__ACTION ITEM__
Reproduce exactly the lines of this material that begin at the line with "This screenshot has" and end at the line with "Viewport: 1024px width, 681px height.", both included. Omit the pictures and everything else.

::: RECORDS SHOWN

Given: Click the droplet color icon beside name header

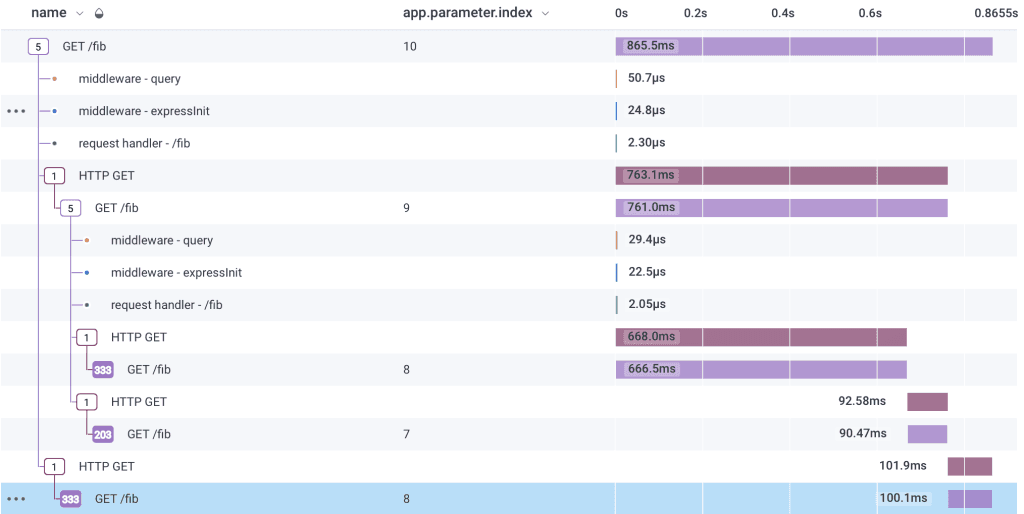Looking at the screenshot, I should (98, 14).
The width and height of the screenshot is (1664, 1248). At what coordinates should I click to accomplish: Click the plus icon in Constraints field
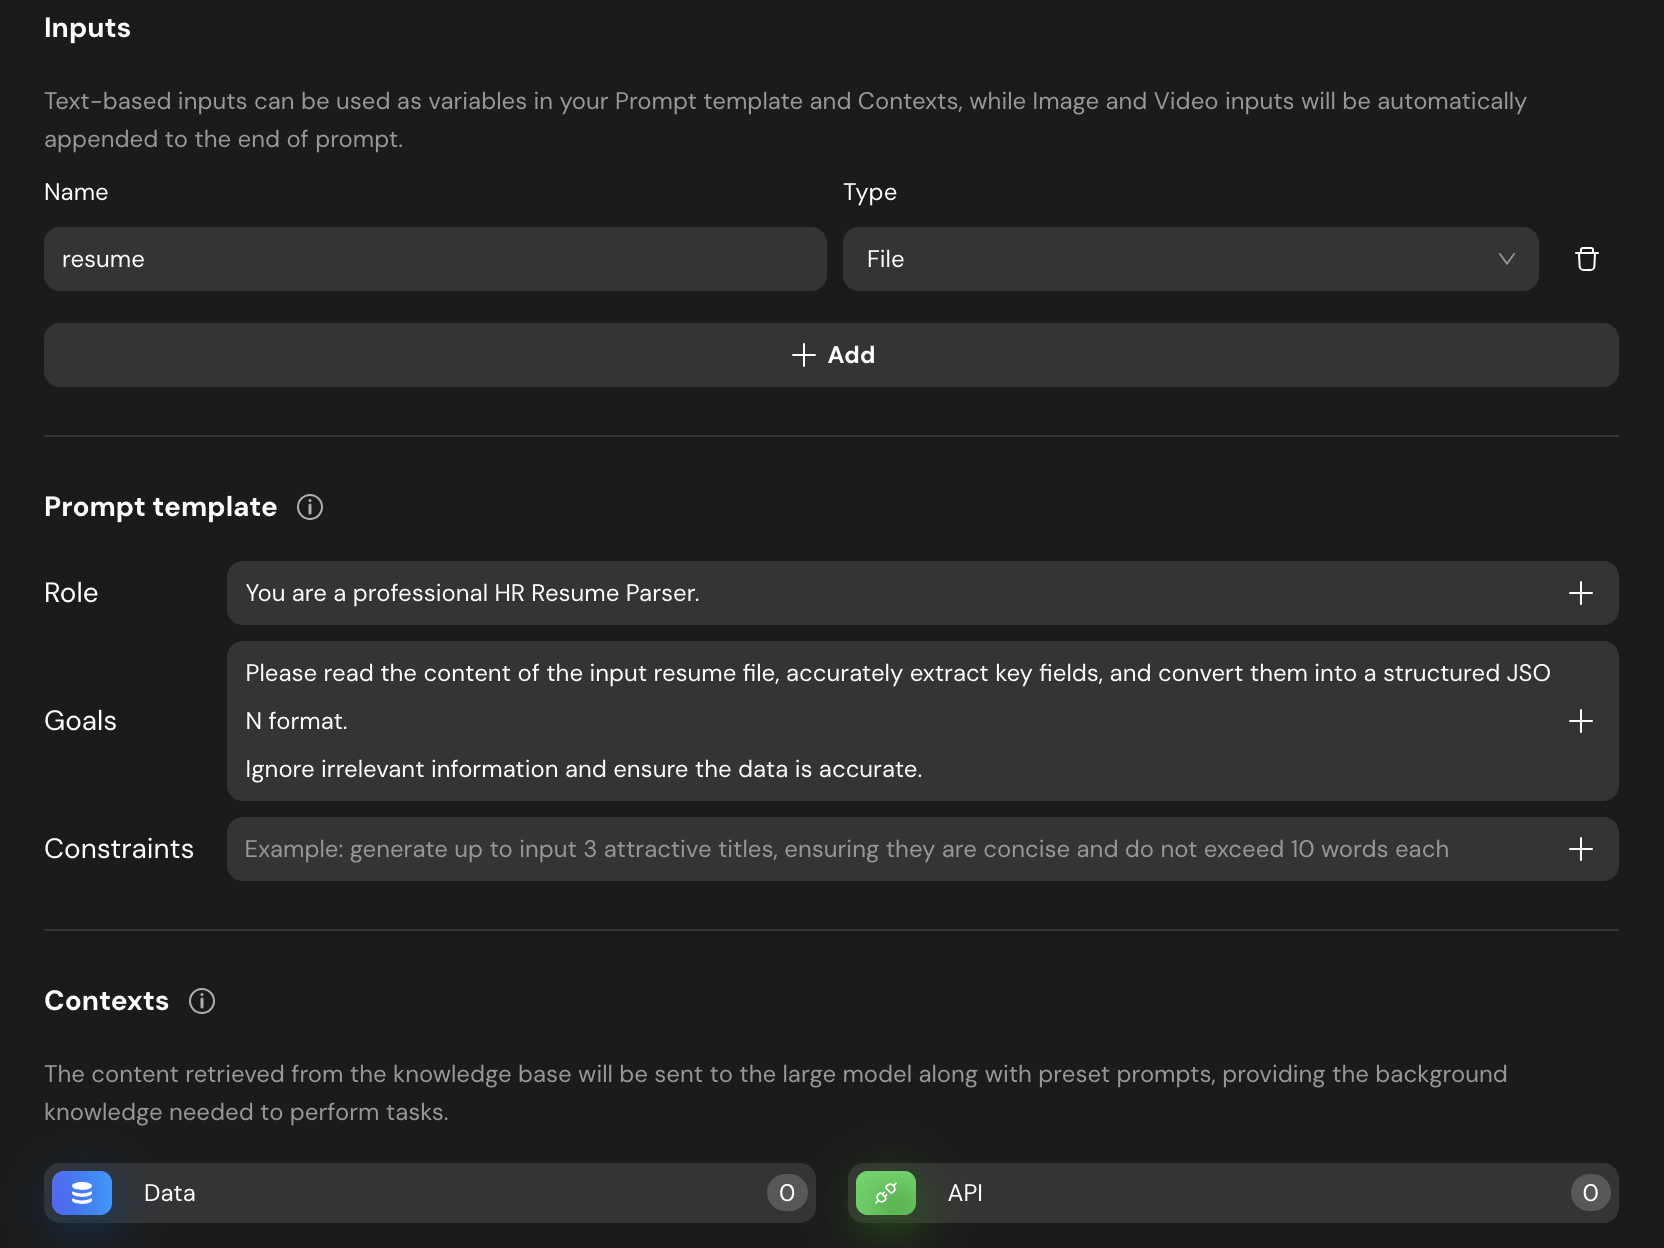1580,849
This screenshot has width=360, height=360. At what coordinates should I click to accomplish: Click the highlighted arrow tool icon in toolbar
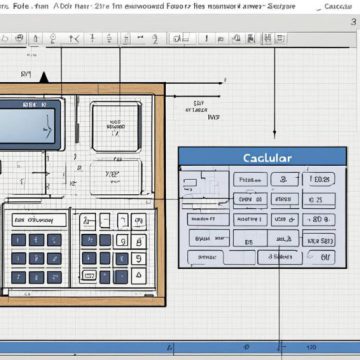tap(35, 39)
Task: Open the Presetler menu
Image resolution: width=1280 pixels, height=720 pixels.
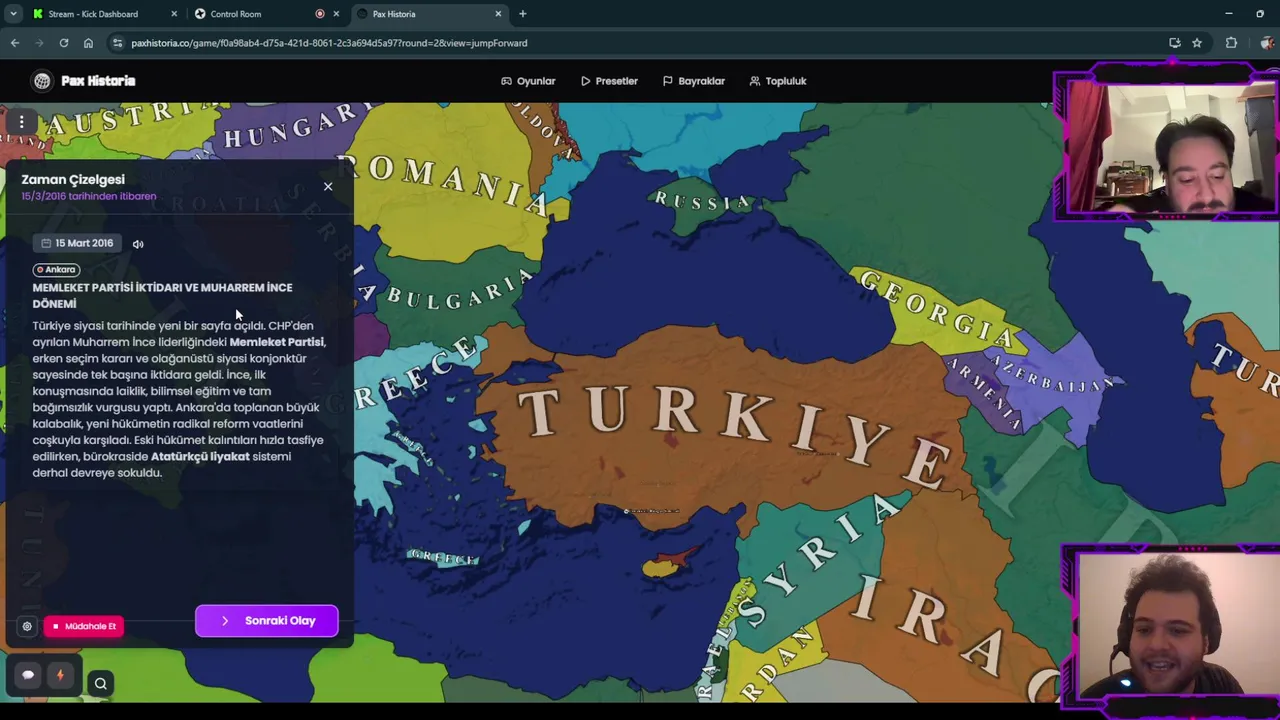Action: tap(609, 81)
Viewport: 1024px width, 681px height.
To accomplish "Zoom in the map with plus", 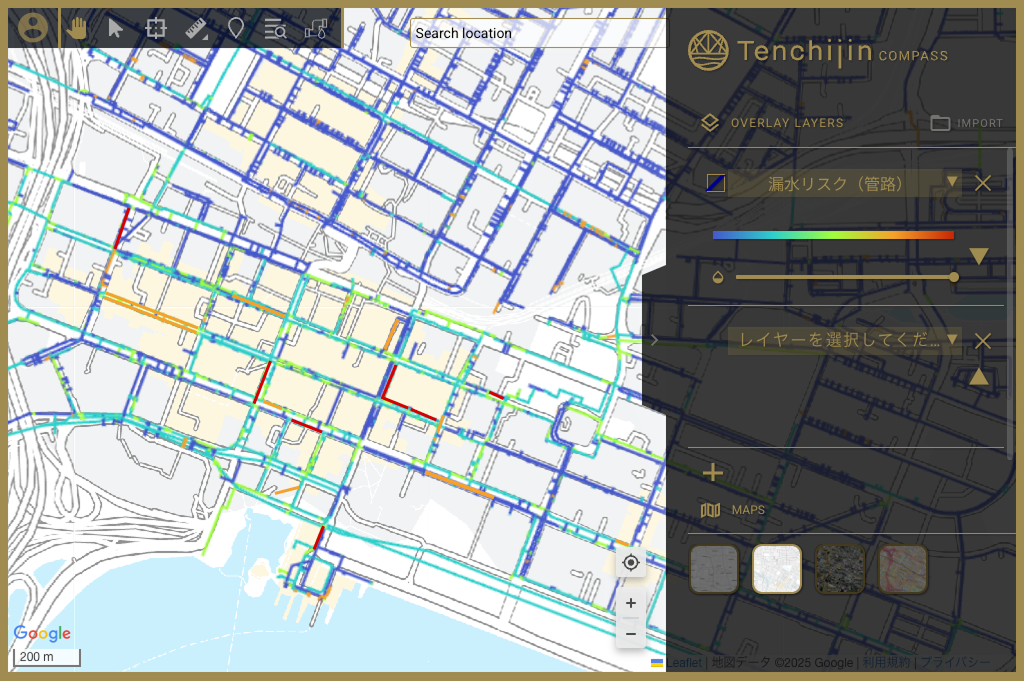I will (631, 603).
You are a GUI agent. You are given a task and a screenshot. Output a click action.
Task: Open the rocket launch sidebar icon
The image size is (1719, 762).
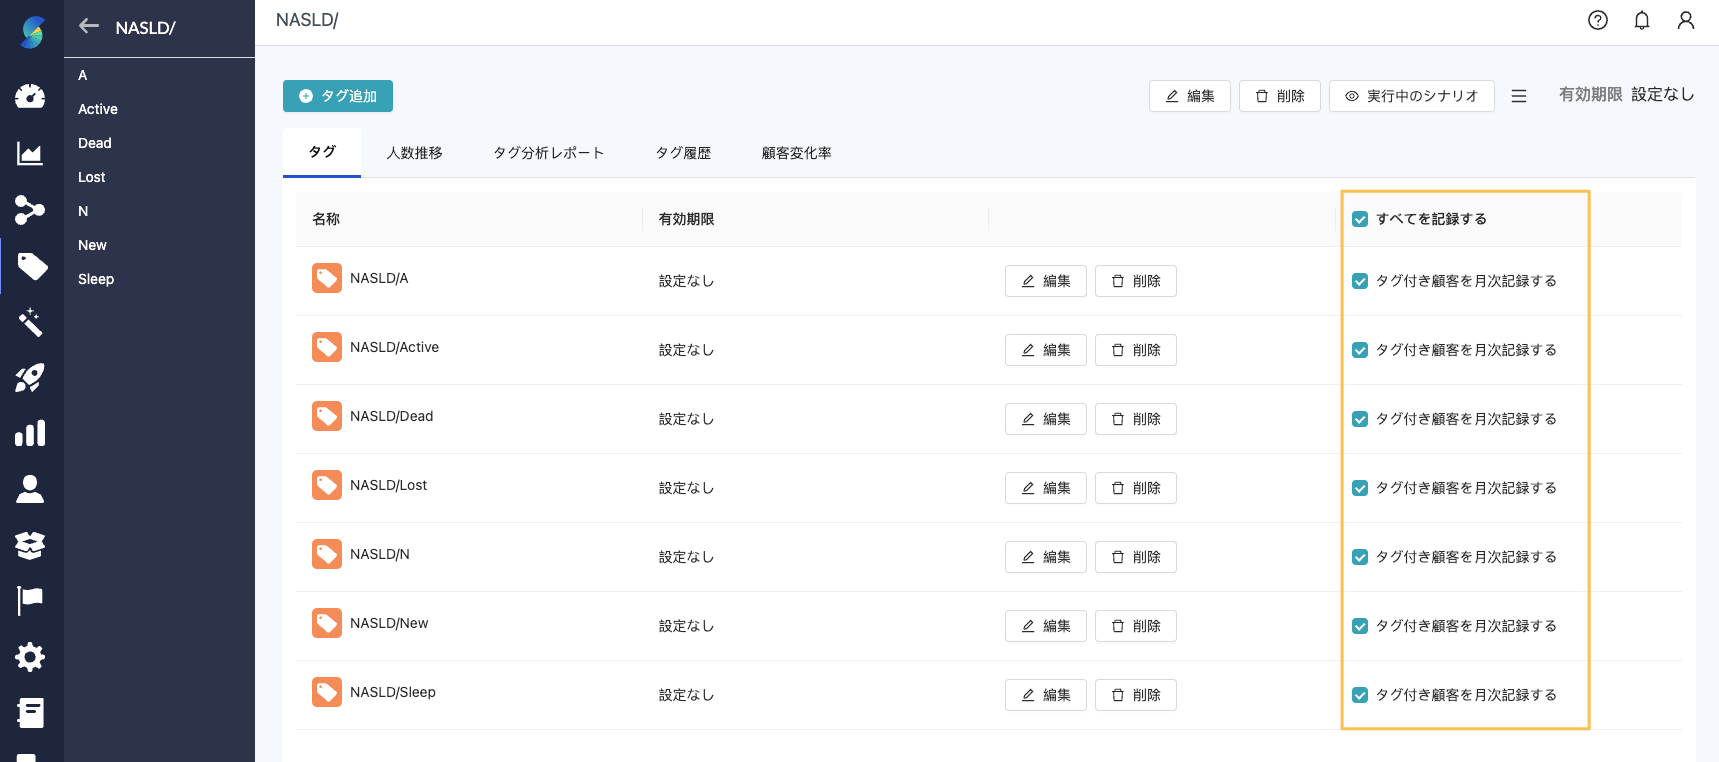click(30, 378)
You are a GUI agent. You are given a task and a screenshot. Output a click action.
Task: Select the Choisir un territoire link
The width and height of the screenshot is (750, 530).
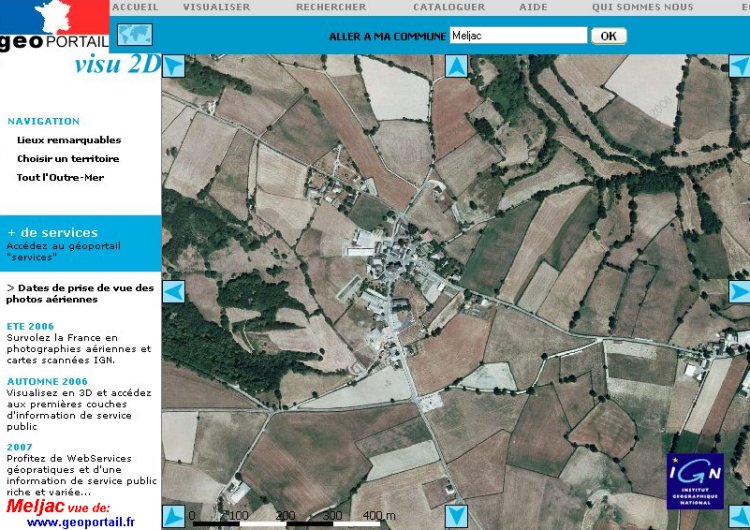pyautogui.click(x=68, y=159)
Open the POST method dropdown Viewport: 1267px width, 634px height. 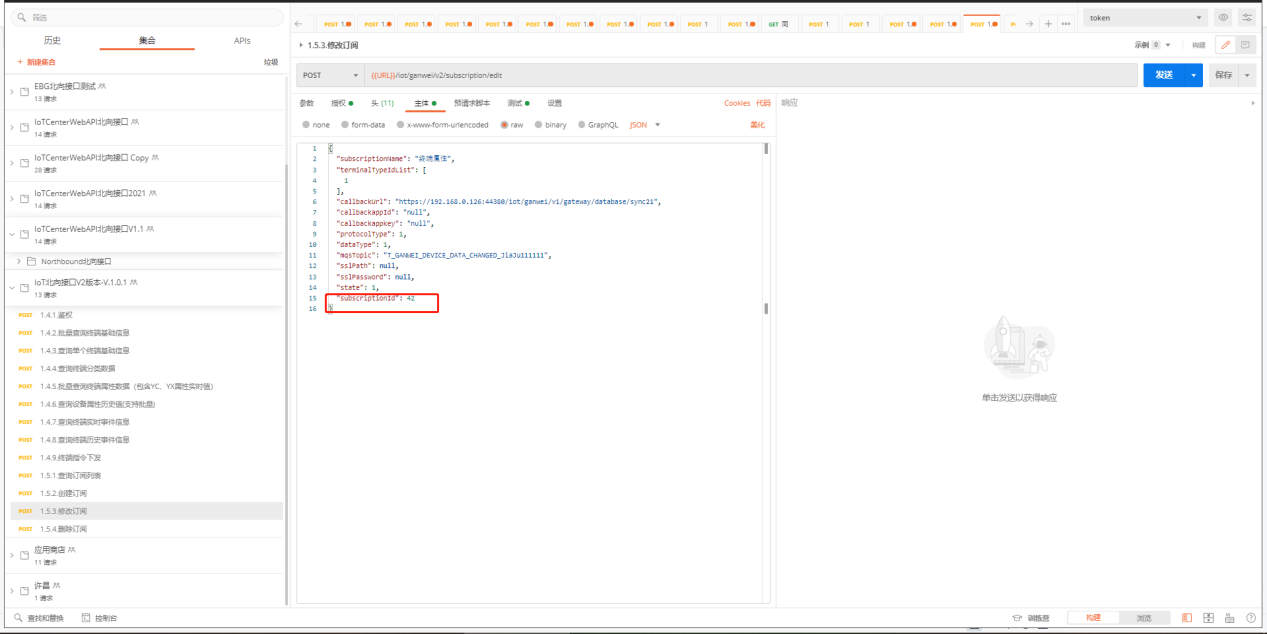click(330, 75)
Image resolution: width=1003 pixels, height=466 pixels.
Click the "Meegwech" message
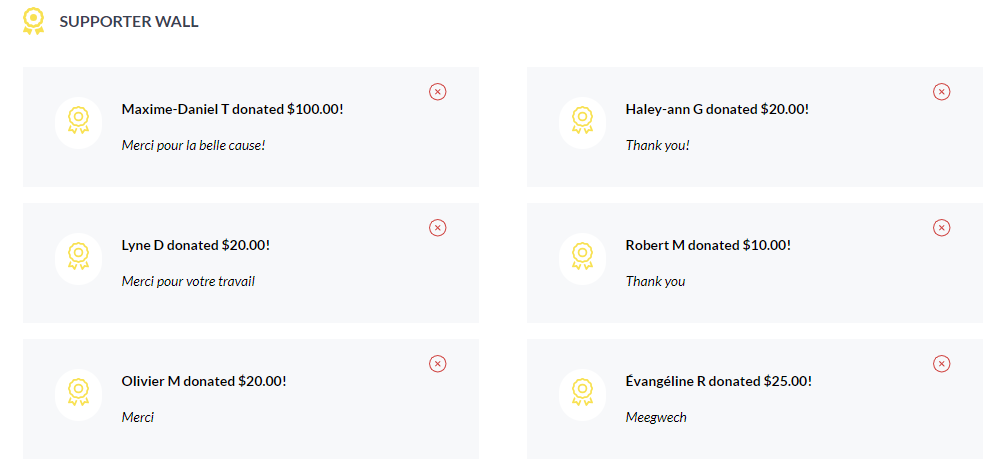point(656,417)
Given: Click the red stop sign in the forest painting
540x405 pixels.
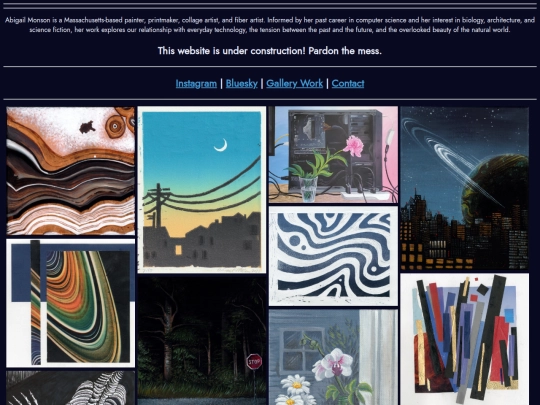Looking at the screenshot, I should point(254,362).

::::::

__RESULT__
This screenshot has width=360, height=360. At what coordinates should I click to accomplish: Click the highlighted arrow tool icon in toolbar
tap(35, 39)
Task: Open the Presetler menu
Image resolution: width=1280 pixels, height=720 pixels.
Action: tap(609, 81)
Viewport: 1024px width, 681px height.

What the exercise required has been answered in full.